I was surprised and delighted, however, to discover that the side salad was actually delicious in its own right, thanks to some Craisins and shaved carrots and serrano peppers on top. Thus I was inspired, this weekend, to make my own salads special. My salads consisted of:
shaved pecorino or parmesan
pepitas or candied pecans
dressing made of balsamic vinegar, olive oil, shallots, salt and pepper.
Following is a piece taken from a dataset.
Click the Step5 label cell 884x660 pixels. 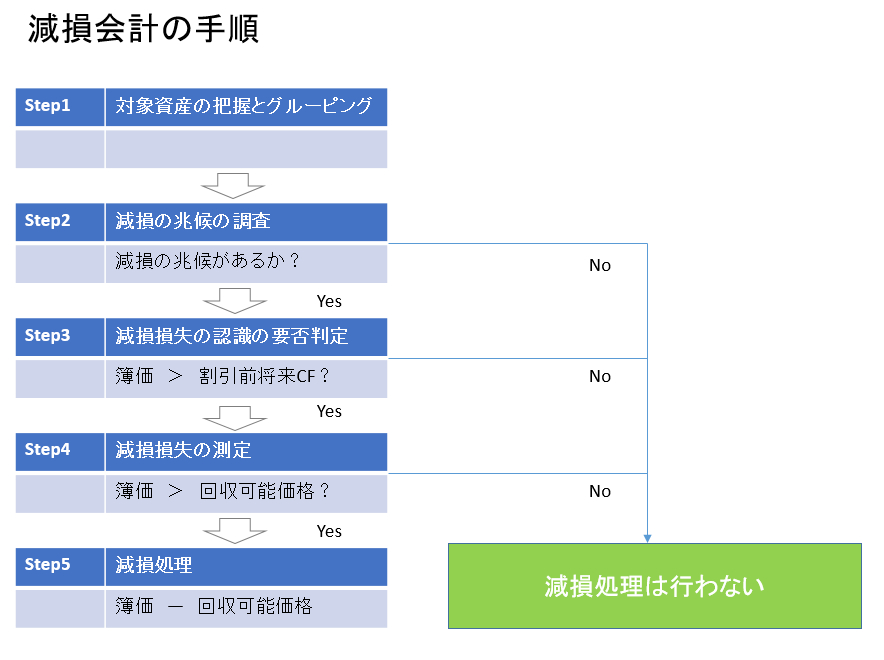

And they turned out delightful! No bland “eat your veggies, even though they suck” kind of salad. I highly recommend this recipe. However, I only have one complaint and it’s with the mixed greens situation. It’s this:
In the lettuce world, frisée (known as curly, or “jerk” endive), is the bane of my existence. It’s prickly. It’s bitter. It’s difficult and unpleasant to eat. And it takes up a lot of space in a salad where other, less-offensive greens could be residing.
It seems quite unfair to me that of all the mixed greens, arugula is the one that gets the bad rap in the salad world. If you’re a politician and you profess any sort of knowledge or affinity for arugula, you’re an out of touch elite effete. This is patently unfair, though. Arugula is delicious. It’s peppery and tender and healthful and is amazing on sandwiches.
Plain old rusty-looking iceberg lettuce has its time and its place but let’s let arugula become part of the mainstream. If we’re going to alienate one particular green, let it be the one that’s a total pain in the neck, not the innocent arugula, which, incidentally, is sometimes known as “rocket.” I think if we rebranded “rocket” the way the unappetizing-sounding Chinese gooseberry was reborn as the Kiwifruit, arugula would rightfully lose its stigma. Let the stigma pass over to jerk endive, which should rightfully become mocked as the new “freedom fries” of the salad world.
This post came in first place in the unannounced “Most NPR-ey Blog Post” contest, run and judged by me and where mine was the only submission.